İsrail’in 75 yıldır devam eden onca mezalim ve gaddarlığını görmeyecek, bir asır boyunca belki 1 milyon Filistinlinin katledilmesini, sakat bırakılmasını, bebeklere varıncaya kadar fosfor bombaları dahil her türlü silahla vahşice öldürülmesini gündeme getirmeyecek, içinden de olsa 'Kahrol İsrail' demeyeceksin ama İsrail’in –tıpkı Amerika’yı yağmaya giden Avrupalı vahşilerin Kızılderililere yaptıkları gibi- bu kanlı sömürgeleştirme girişimini, bu alçakça işgalini haklı çıkarmak adına “toprak sattılar” deyip “Oh olsun”culara katılacak, toprak satma olayının ötesindeki bu hunhar ve kinli girişime gözlerini yumacaksın. Halbuki ahlak mazlumdan ve mağdurdan yana olmayı gerektirir, zalimden yana olmayı değil. Hatta bunun için illa Müslüman olmak da gerekmez. Az buçuk ahlak ve vicdan sahibi olmak fazlasıyla yeterlidir.

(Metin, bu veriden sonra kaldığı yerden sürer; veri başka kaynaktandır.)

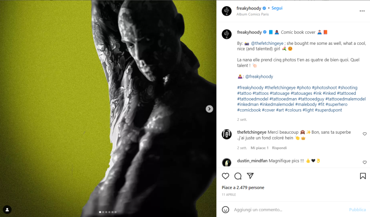This screenshot has width=370, height=217.
Task: Open the three-dot more options menu
Action: click(362, 11)
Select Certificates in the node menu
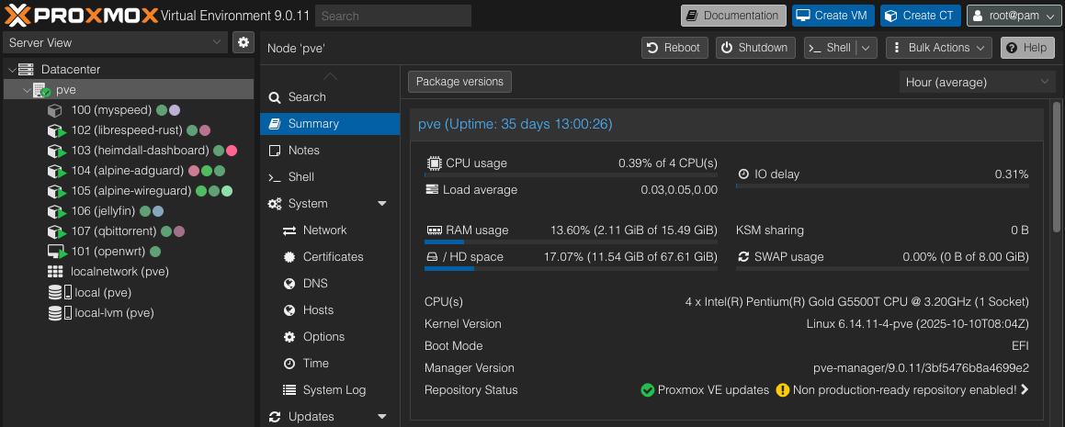The height and width of the screenshot is (427, 1065). pos(333,257)
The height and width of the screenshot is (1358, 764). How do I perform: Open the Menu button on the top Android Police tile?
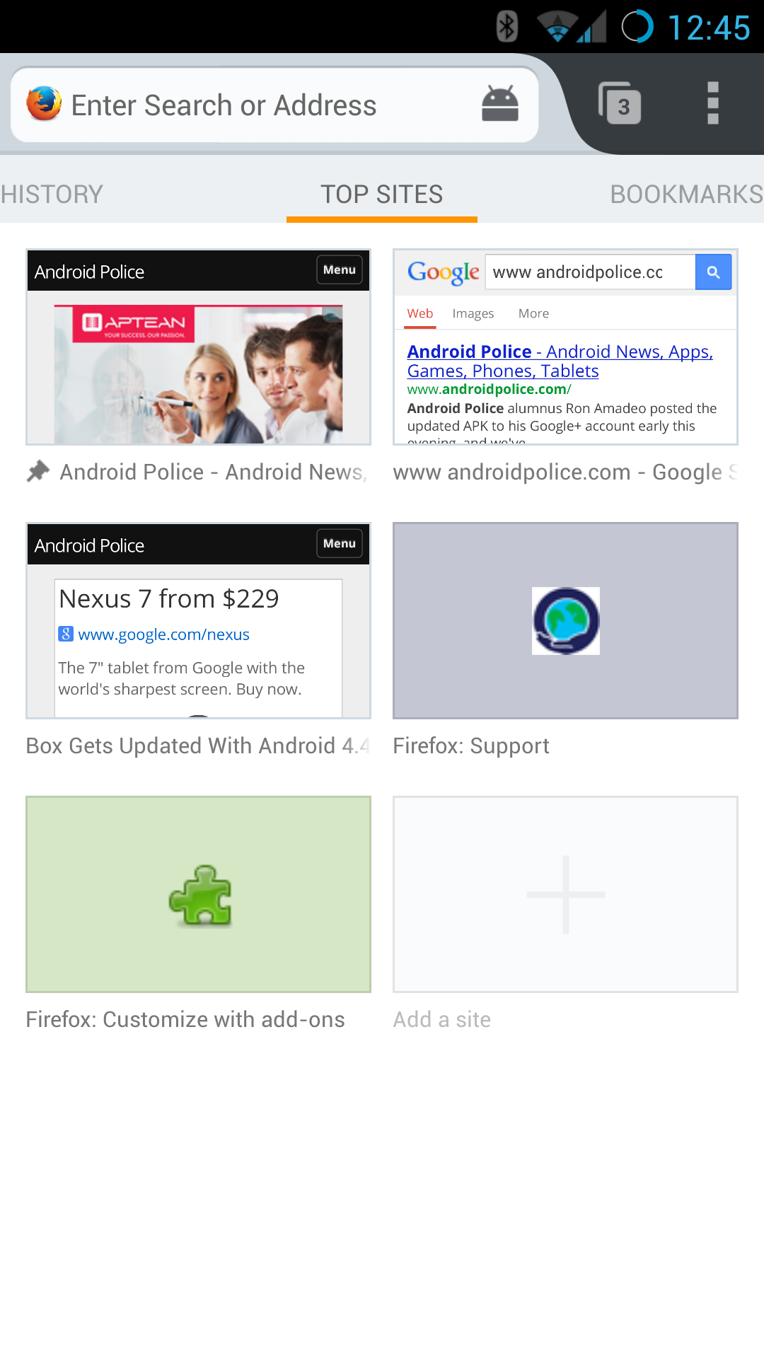[x=339, y=270]
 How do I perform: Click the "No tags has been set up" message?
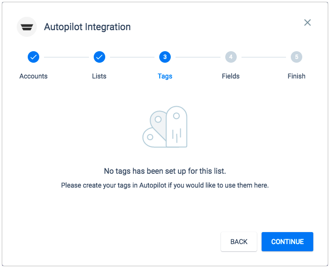pos(165,171)
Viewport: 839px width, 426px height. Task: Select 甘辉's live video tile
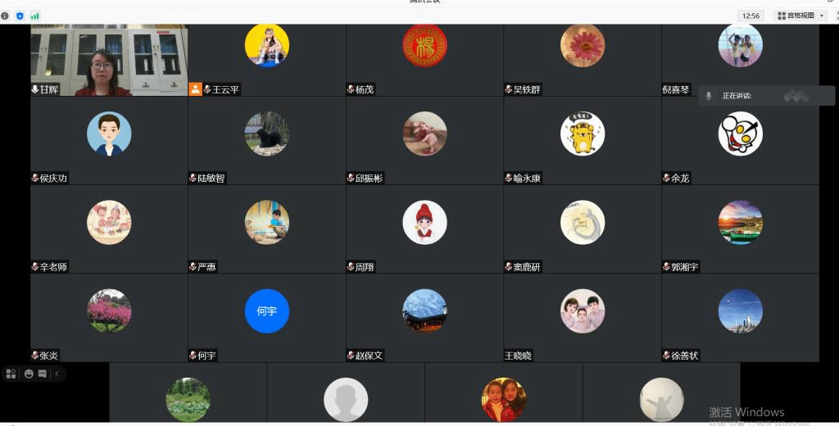coord(109,60)
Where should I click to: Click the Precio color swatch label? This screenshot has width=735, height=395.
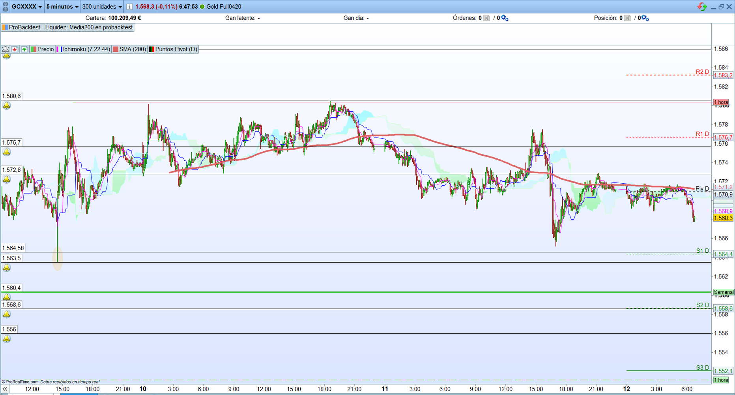pyautogui.click(x=42, y=49)
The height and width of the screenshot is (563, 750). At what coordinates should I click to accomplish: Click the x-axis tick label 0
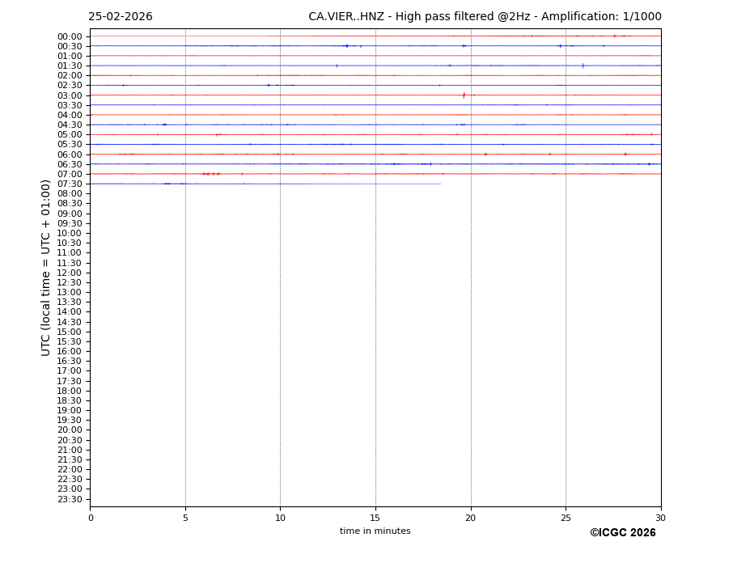[x=91, y=519]
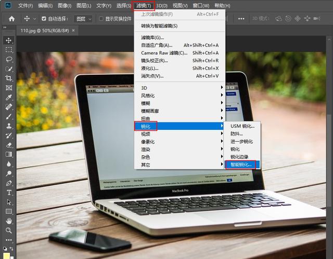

Asıl mesele etnik temizlik

“Tehcir, katliam, soykırım…” diye Ermenilere arka çıkarak üzerimize bu kadar gelen Avrupa ve ABD niçin milyonlarca Filistinlinin modern dünyanın gözü önünde tehcir edildiğini, topraklarında yaşayamaz hale getirildiğini, yüzbinlerce Filistinlinin bombalarla imha edildiğini -üstelik bunlar kameraların önünde cereyan ettiği halde- lütfedip gündeme getirmez?

Burada ahlaksızlık iki katlı bence: Birincisi İsrail’in yaptığı ahlaksızlık, ikincisi bu ahlaksızlığı yansıtmayan veya ters yansıtanların çifte kavrulmuş ahlaksızlığı. Görüyorsunuz, Batı medyasında İsrailliler için 'teröre kurban gitti’, Filistinliler için 'öldü' diye yazılıp çizilmekte. Gazze'de hayatını kaybedenler ölmüş oluyor, fakat İsrailliler 'terör kurbanı' oluyor, bunu da dünyanın en ünlü haber ajansları kasten ve tekraren yayınlıyor. Görevi o çünkü. Algı operasyonu çağında işler böyle yürüyor olmalı. Bir İsrailli askerî yetkilinin Gazze halkına “human animal”, yani “hayvansı insanlar” dediğini bizzat kendi sesinden dinleyen milyonlar varken hem de...

Sonuç olarak “Filistinliler topraklarını sattı” lafının gerçekte İsrail’in eşkıyalığını, zulmünü, vahşetini örten bir şal olduğunu hatırımızdan çıkarmayalım. Olay toprak satma meselesi değil, Filistin'de bir halkın topraklarından temizlenmesi operasyonudur. 1947, 1948, 1967, 1973 ve mevcut Filistin haritalarına baktığımızda etnik temizlik harekâtının ne denli büyük bir titizlik ve sinsice bir planla yürütüldüğünü anlarız. Bugün Gazze'de yapılmakta olan ve yapılacak olan da D Planı’nın devamıdır.

D Planı da ne mi?

Ey Siyonizm, seni ne kadar çok bilmiyoruz!